Make an exact copy of the lines from the one containing "You are a GUI" through the end of the material, including both ends but no pictures.
--------
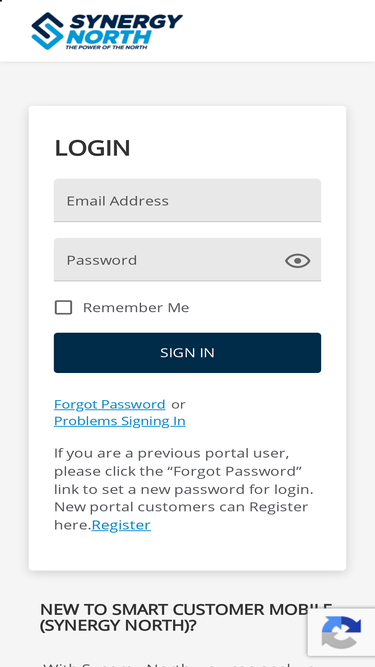Screen dimensions: 375x667
Task: Click the previous portal user instruction paragraph
Action: 183,489
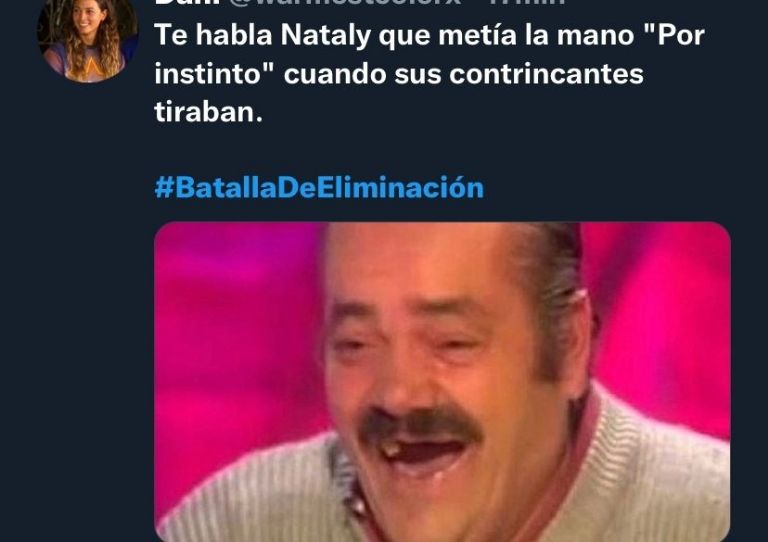Click the laughing man's mustache in the meme
Image resolution: width=768 pixels, height=542 pixels.
coord(422,423)
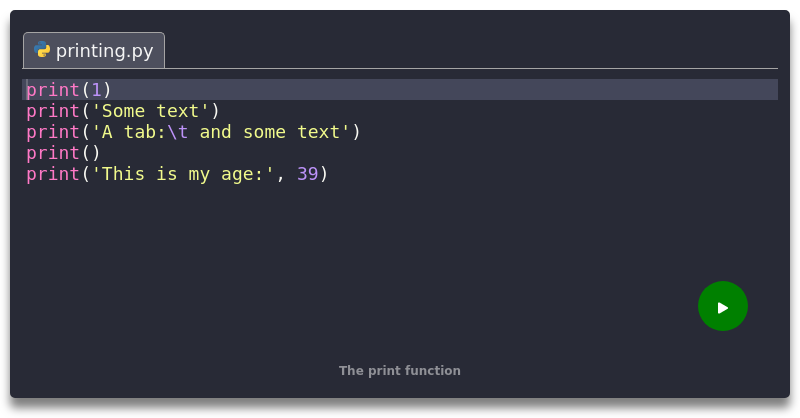Click the closing parenthesis after 'Some text'
This screenshot has width=800, height=418.
(x=215, y=111)
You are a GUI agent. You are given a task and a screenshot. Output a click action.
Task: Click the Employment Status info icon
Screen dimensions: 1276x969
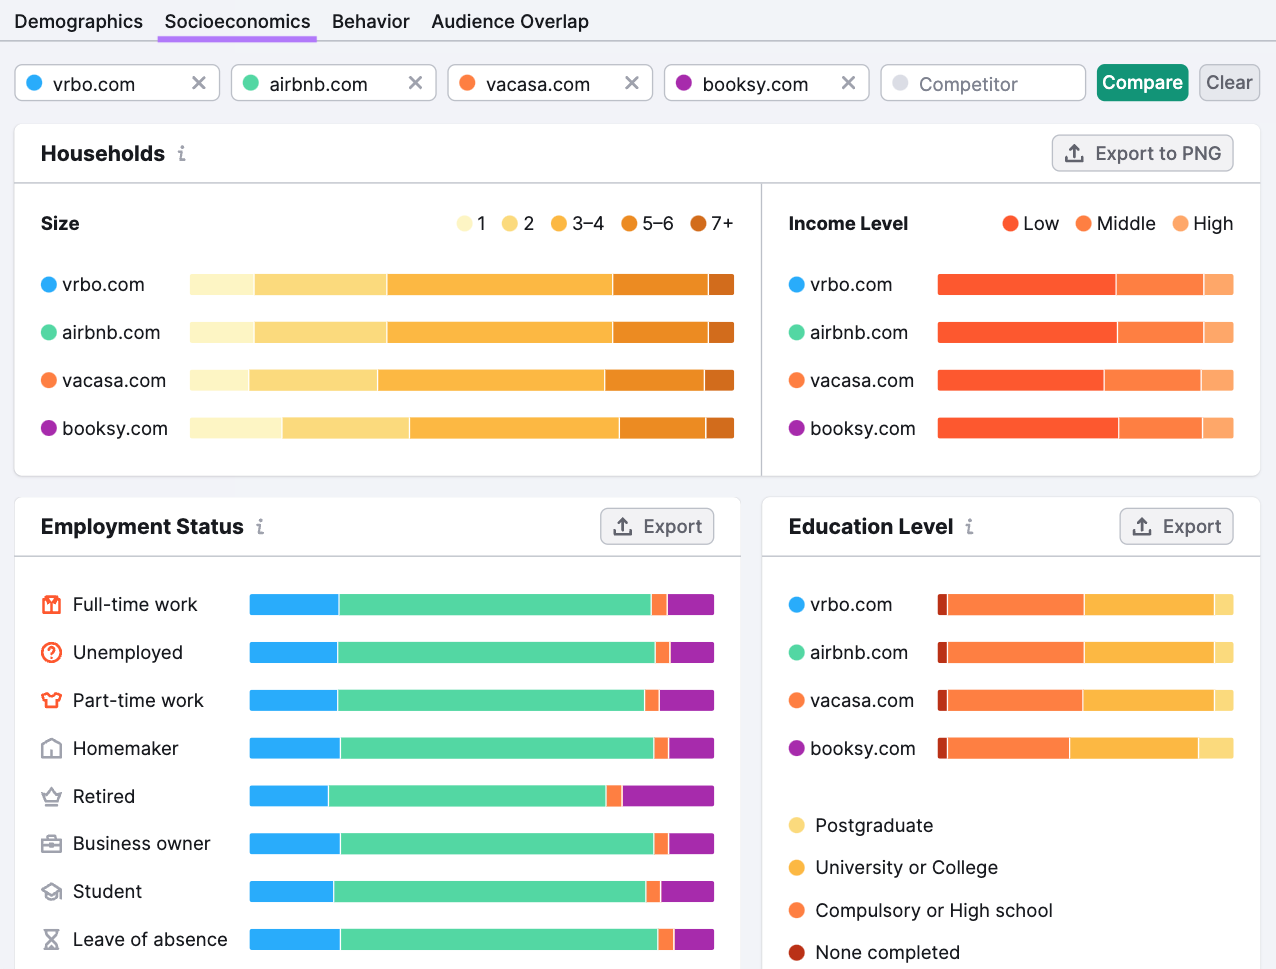click(259, 527)
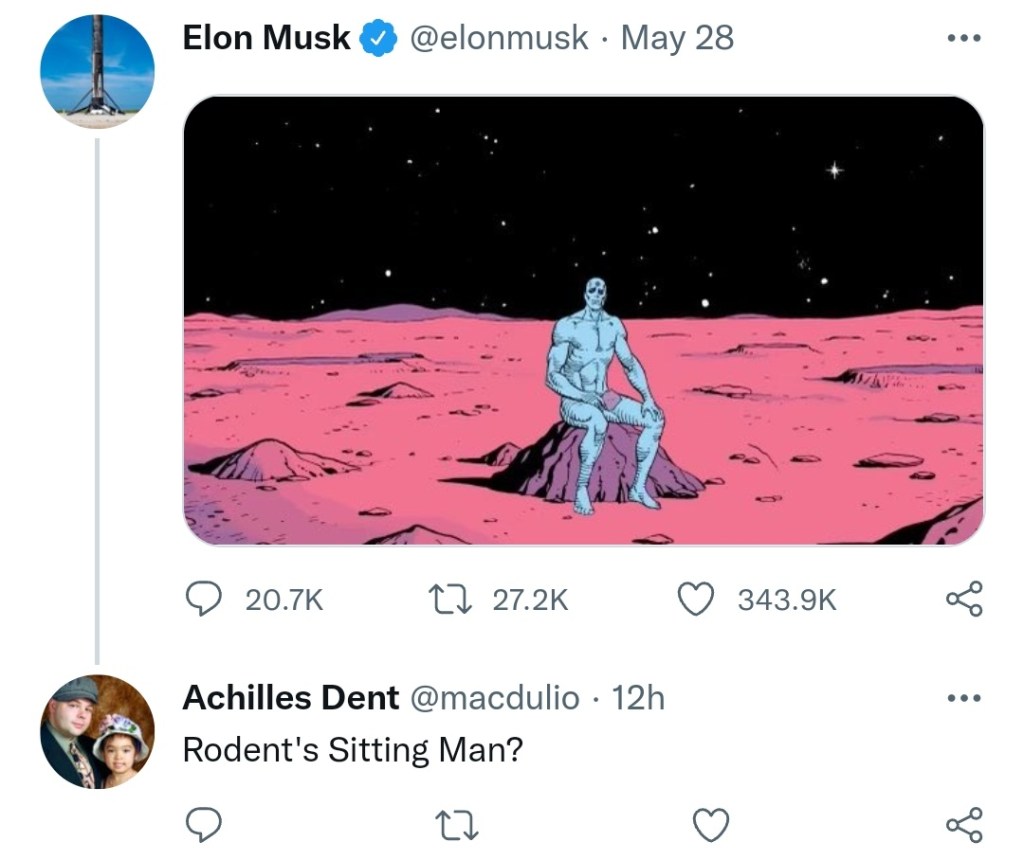This screenshot has width=1024, height=860.
Task: Expand the blue figure on Mars image
Action: click(x=583, y=320)
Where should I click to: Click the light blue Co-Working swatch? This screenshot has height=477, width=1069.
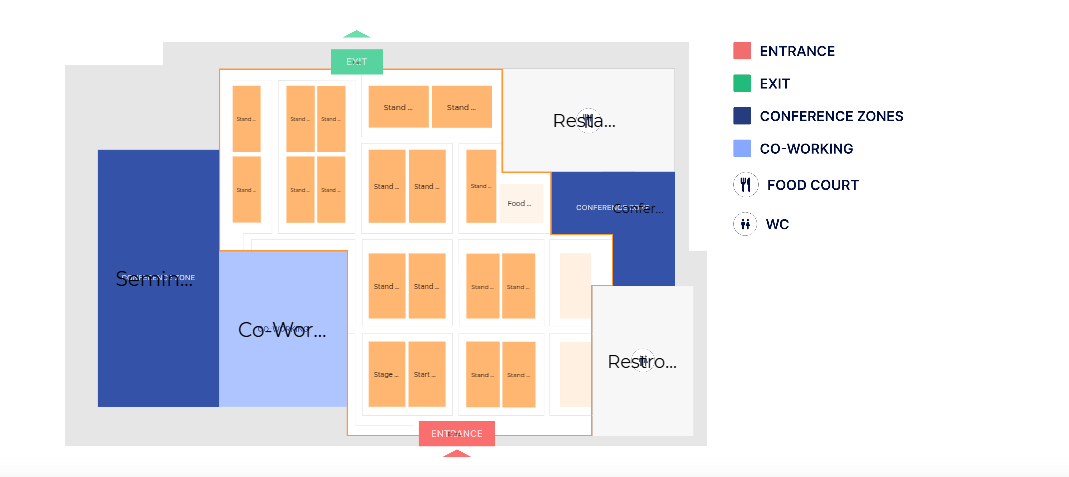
--------
● Result for this exercise
You are a GUI agent. You are given a task and a screenshot. Output a click action.
Task: Click the Employment Status info icon
Screen dimensions: 1276x969
click(259, 527)
This screenshot has width=1024, height=860.
Task: Expand the blue figure on Mars image
Action: click(x=583, y=320)
Where should I click to: Click the light blue Co-Working swatch? This screenshot has height=477, width=1069.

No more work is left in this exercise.